As I opened my bible yesterday to do my daily devotion, I was once again reminded by my daughters’ beautiful soul of what truly matters. I found a note that she had written: “My biggest wish in my heart is that my family will always stay healthy and strong, and keep growing together, and that the Lord will always be with me, and I will always be a big Jesus follower.” How is it that my 10-year-old has her heart and mind exactly where it should be? Just yesterday her school announced that Spring Break will add on another 2+ weeks because of what’s going on with everything. She said she really doesn’t understand why people are acting so crazy. Kids at school are making up all kinds of scary stories (there’s that “telephone game” again) and she just chooses not to let any of it bother her. I wrote a song about her a few years ago called "Every Song." (Click Here for YouTube lyric video). My favorite line is this: “It may be crazy for your mama to say, but I hope to be just like you one day.” As we get older, we tend to lose that light and innocence that makes being a child so special. The truth is, we don’t have to lose it completely. Yes, as parents, our biggest job is to care for our children, so that of course brings a whole set of duties, responsibilities, and “adulting.” But we don’t have to lose faith, kindness, and compassion.
Going back to the note my daughter wrote. The page I found it in was Psalm 46:1 and I couldn’t think of a better verse in this current time. “God is our refuge and strength, an ever-present help in trouble.” I believe that no matter what trials we face, through our deepest fears or darkest times, God is always right here next to us. Don’t PANIC. Yes, be mindful and smart by keeping a BALANCED stock of home goods and supplies, let’s say enough for a week or two, but you can’t possibly eat enough to create enough poop to need as much toilet paper as this world has in their closet currently. Be caring and compassionate, such as giving some of that overstock of TP to people that actually need it.

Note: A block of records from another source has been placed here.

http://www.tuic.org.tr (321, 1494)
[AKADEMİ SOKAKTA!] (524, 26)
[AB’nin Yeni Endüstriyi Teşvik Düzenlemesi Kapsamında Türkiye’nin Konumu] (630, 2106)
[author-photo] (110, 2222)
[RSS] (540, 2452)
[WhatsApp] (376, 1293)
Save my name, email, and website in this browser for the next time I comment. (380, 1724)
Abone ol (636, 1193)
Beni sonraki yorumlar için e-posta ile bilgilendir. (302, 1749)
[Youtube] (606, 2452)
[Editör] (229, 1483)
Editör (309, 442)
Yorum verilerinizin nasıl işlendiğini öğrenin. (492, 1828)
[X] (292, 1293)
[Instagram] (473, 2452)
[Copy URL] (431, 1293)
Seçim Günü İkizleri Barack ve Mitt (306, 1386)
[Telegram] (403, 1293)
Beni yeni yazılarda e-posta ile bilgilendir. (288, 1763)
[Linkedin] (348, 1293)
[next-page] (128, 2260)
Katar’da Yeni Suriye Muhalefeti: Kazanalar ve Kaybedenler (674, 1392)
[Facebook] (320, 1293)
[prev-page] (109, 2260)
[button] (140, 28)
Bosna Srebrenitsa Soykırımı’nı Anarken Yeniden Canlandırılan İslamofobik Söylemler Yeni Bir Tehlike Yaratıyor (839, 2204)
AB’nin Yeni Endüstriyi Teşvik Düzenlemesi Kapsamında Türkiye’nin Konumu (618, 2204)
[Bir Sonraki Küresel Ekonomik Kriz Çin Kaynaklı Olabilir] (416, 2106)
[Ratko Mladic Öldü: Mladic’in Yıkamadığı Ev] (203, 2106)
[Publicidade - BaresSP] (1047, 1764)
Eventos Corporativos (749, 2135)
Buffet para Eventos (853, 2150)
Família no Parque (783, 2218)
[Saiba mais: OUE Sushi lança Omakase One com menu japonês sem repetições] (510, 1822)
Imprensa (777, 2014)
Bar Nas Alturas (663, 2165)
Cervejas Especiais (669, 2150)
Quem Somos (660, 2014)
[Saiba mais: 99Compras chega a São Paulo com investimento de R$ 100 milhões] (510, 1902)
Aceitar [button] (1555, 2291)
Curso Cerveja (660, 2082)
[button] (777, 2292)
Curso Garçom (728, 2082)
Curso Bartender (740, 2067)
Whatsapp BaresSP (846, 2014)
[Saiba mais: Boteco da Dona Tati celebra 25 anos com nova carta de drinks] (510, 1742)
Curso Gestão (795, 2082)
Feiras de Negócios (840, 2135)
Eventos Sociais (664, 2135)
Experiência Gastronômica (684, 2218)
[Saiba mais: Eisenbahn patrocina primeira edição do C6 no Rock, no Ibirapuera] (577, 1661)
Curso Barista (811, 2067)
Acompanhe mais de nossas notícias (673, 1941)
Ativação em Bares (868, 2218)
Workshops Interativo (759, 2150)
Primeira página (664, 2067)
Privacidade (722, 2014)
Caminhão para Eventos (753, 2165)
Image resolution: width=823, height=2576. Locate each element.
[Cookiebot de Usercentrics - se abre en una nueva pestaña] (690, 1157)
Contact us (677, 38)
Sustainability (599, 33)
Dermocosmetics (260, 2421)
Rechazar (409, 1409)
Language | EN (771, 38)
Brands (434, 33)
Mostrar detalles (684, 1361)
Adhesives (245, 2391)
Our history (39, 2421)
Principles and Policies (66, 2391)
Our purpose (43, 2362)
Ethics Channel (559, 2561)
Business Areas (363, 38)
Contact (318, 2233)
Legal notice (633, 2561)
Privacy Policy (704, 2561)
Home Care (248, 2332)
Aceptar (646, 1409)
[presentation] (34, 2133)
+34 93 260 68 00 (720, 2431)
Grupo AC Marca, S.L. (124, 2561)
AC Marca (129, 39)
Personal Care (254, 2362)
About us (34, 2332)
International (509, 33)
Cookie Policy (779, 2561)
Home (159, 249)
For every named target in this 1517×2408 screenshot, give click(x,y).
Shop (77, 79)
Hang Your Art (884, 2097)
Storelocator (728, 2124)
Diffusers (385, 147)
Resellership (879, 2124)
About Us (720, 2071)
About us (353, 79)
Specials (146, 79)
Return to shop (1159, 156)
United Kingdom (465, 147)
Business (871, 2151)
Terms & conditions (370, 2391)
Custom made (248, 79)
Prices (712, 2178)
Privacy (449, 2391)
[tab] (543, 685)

Be comforting to your children in the words you choose and your tone, which means not calling your friend on the way to the grocery store stampede in complete hysteria that the world is ending, while your children are hanging onto every word you’re saying. Wash your hands. Make sure your children wash their hands. DEFINITELY make sure your husband washes his hands, in which you’ll need to go wash your hands again after putting the toilet seat down that he left up again. Most importantly, if you and your kids have some extra time off, ENJOY this time together! If you are obsessively worrying about the #coronavirus, or anything else for that matter, this “longest spring break ever” will be over, and you will have missed an amazing opportunity to spend quality time together! So DON’T PANIC, and go love on those babies!